Western Massachusetts Regional Library System
- Abbreviation: WMRLS
- Dissolved: 2017
- Region served: Western Massachusetts
- Website: http://www.wmrls.org/

= Western Massachusetts Regional Library System =

Regional library system of Western Massachusetts, U.S.

The Western Massachusetts Regional Library System (WMRLS), was a collaborative that was supported by the state of Massachusetts, that provided leadership and services to foster cooperation, communication, and sharing among member libraries of all types in western Massachusetts, U.S. WMRLS assisted member libraries in promoting access to services. It ceased operations on June 30, 2010 as part of a statewide merger of regional library services into a single entity (Massachusetts Library System, or MLS). WMRLS existed in a state of dormancy from 2010-2017. The WMRLS corporation was dissolved in 2017.

== Overview ==
Membership in WMRLS was open to any library within western Massachusetts that met the basic requirements set by the Massachusetts Board of Library Commissioners (MBLC). There was no charge for membership.

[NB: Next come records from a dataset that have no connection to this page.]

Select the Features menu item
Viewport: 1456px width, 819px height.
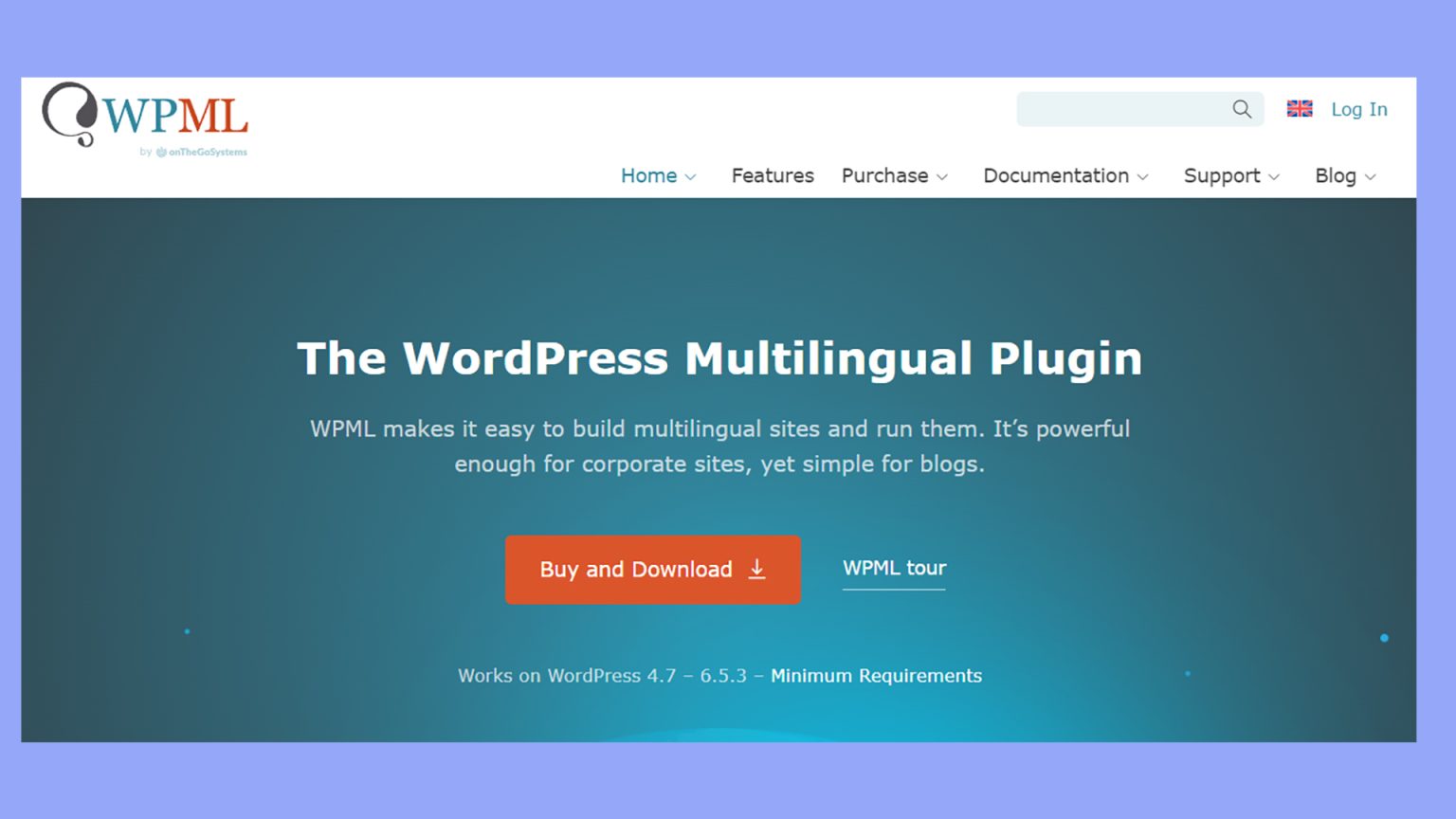772,176
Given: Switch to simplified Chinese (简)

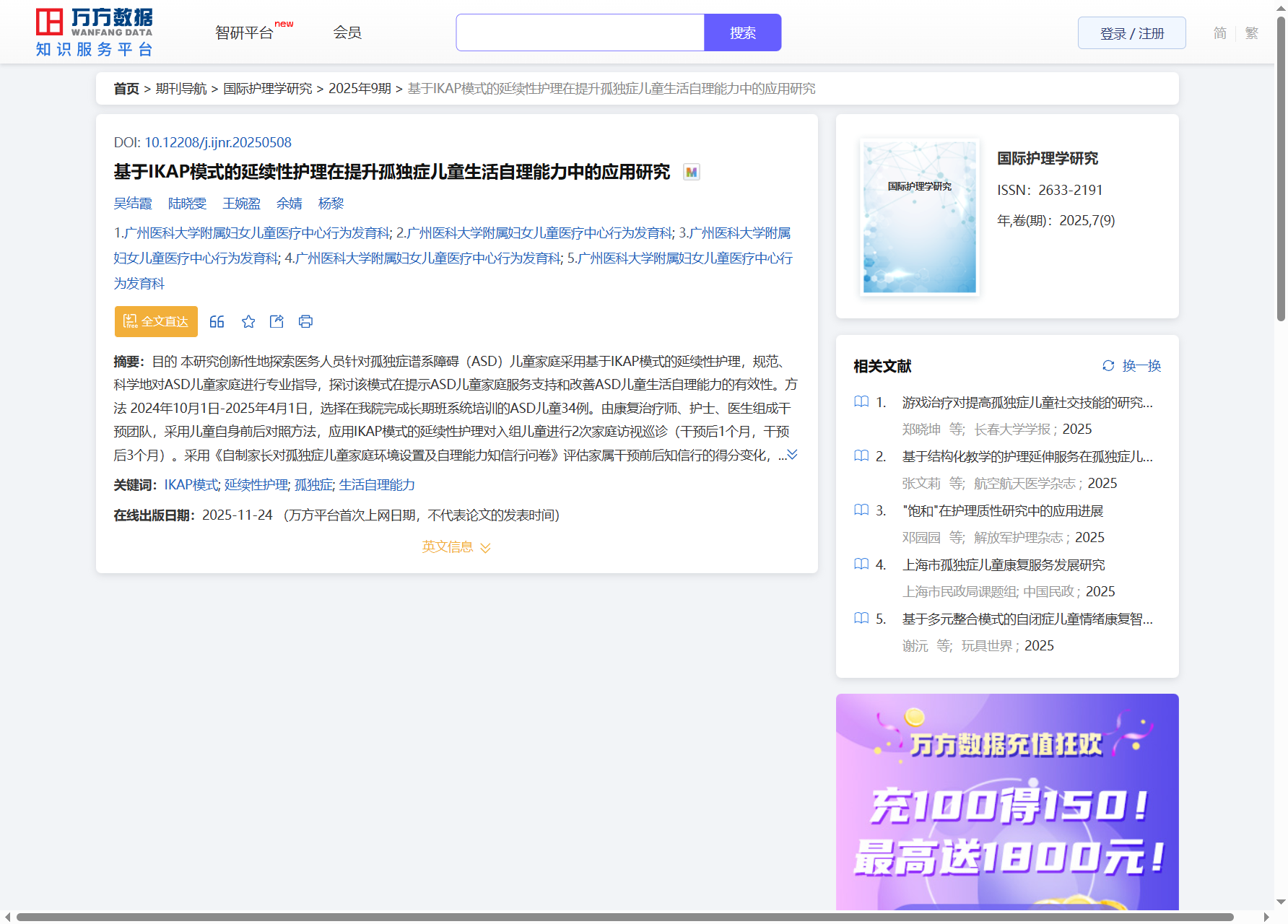Looking at the screenshot, I should [1219, 33].
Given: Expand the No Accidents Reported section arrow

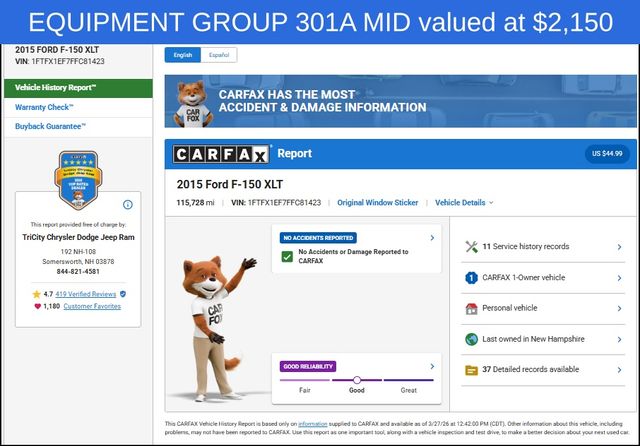Looking at the screenshot, I should pos(432,238).
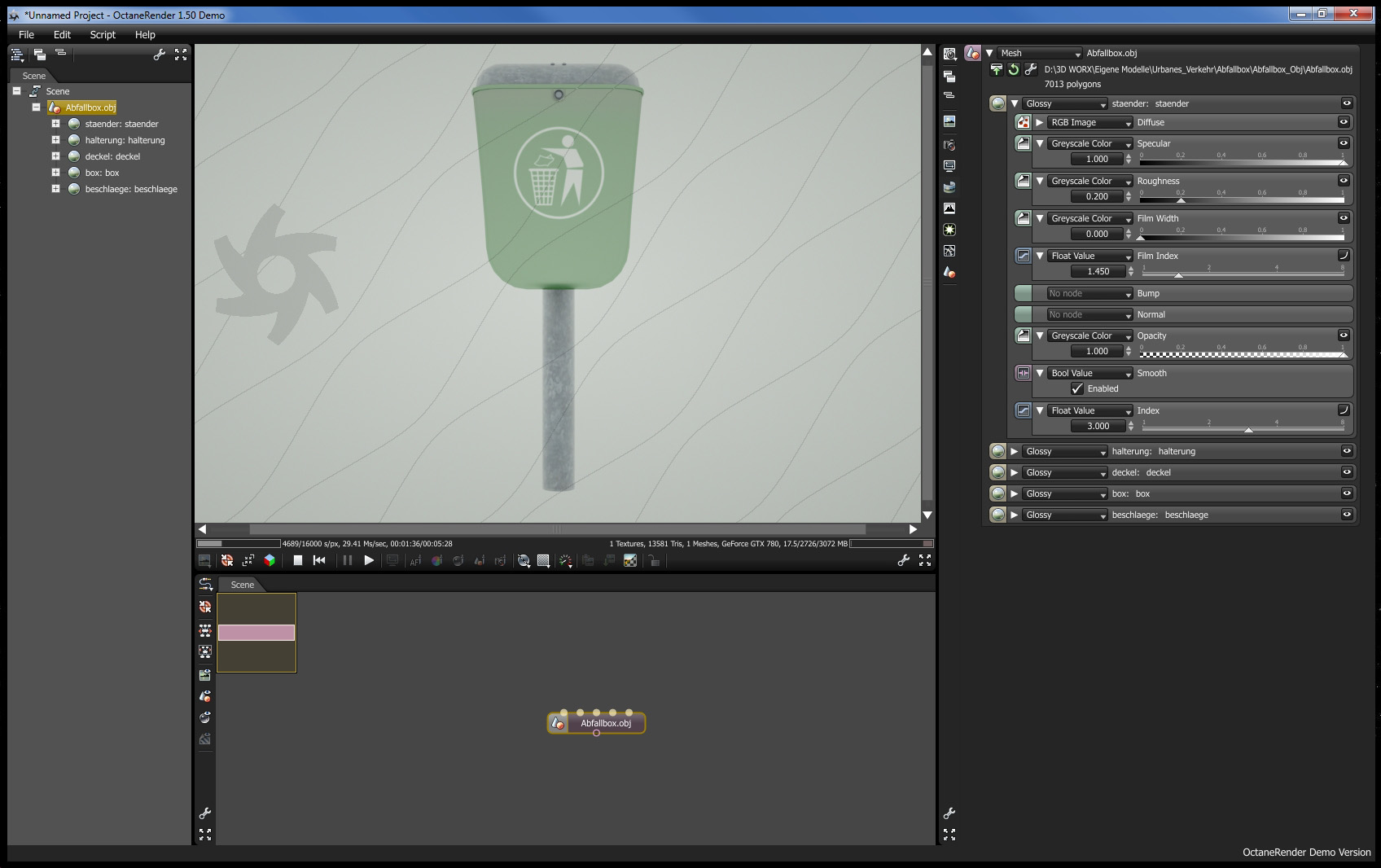
Task: Click the wrench icon in scene outliner header
Action: [160, 55]
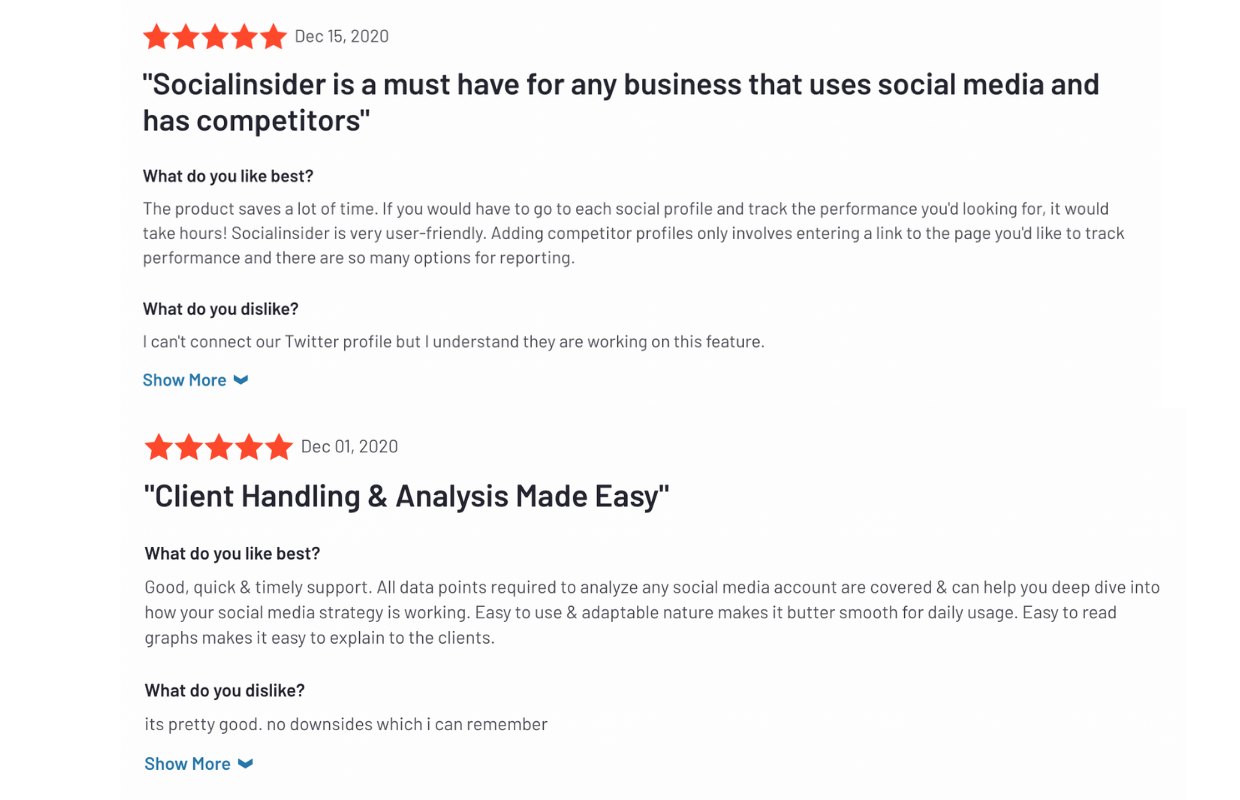Click the fourth star of the Dec 15 review

coord(244,37)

WMRLS was governed by a Council of Members representing the Region's member libraries. The annual operating budget and Plan of Service were approved by the Council of Members and the Massachusetts Board of Library Commissioners.

There were six regional library systems in Massachusetts. All were administered by the MBLC. When the other regional entities voted to merge to form the Massachusetts Library System in 2010, WMRLS went into dormancy.

Proposals to cut funding for WMRLS as of July 1, 2010 were reported on in the Greenfield Recorder.

==History==
Regional library service in Massachusetts began in 1940 when three Regional Library Centers were established. One in Pittsfield served 37 towns in rural Berkshire County; one in Greenfield served 37 towns in rural Franklin and Hampshire Counties; and one in Fall River served 18 towns in southeastern Massachusetts. The Centers were administered by the state Division of Library Extension and funded for the first two years with money from the Works Progress Administration (WPA). The state assumed funding responsibility in 1942.

Between 1940 and 1953 each Center occupied rent-free quarters in its host library, located in Pittsfield, Greenfield, or Fall River. Operating from each Center was a bookmobile, donated by the Massachusetts State Federation of Women's Clubs, Massachusetts Library Aid Association, and Massachusetts Library Association. Staffing consisted of a professional librarian, driver/clerk, and office assistant. Bookmobile service was provided to local libraries, school and deposit stations located at homes in outlying areas, post offices, gasoline stations, and general stores. Each bookmobile was supported with a 12,000-volume book collection.

The WMRLS was formally organized in 1962.

==Problems==

Three major weaknesses in the Regional Library Center program were identified soon after its formation:
- Service areas were too large to be served by one bookmobile (which took six weeks to visit each location)
- The 12,000-volume book collection did not provide sufficient materials for the population of the service area
- Consulting services provided by the professional bookmobile librarian to local libraries were very limited because of the number of libraries served.

A study completed in 1944 recognized that library support in small towns would always be limited because of the narrow tax base. To address this, the study recommended that the Centers be strengthened, that other types of coordinated services be provided, and that additional state funding be made available to equalize library services where inequalities existed. Between 1945 and 1948, the Massachusetts Library Association tried to win legislative support for a plan to improve library services as recommended by the study, but no plan evolved.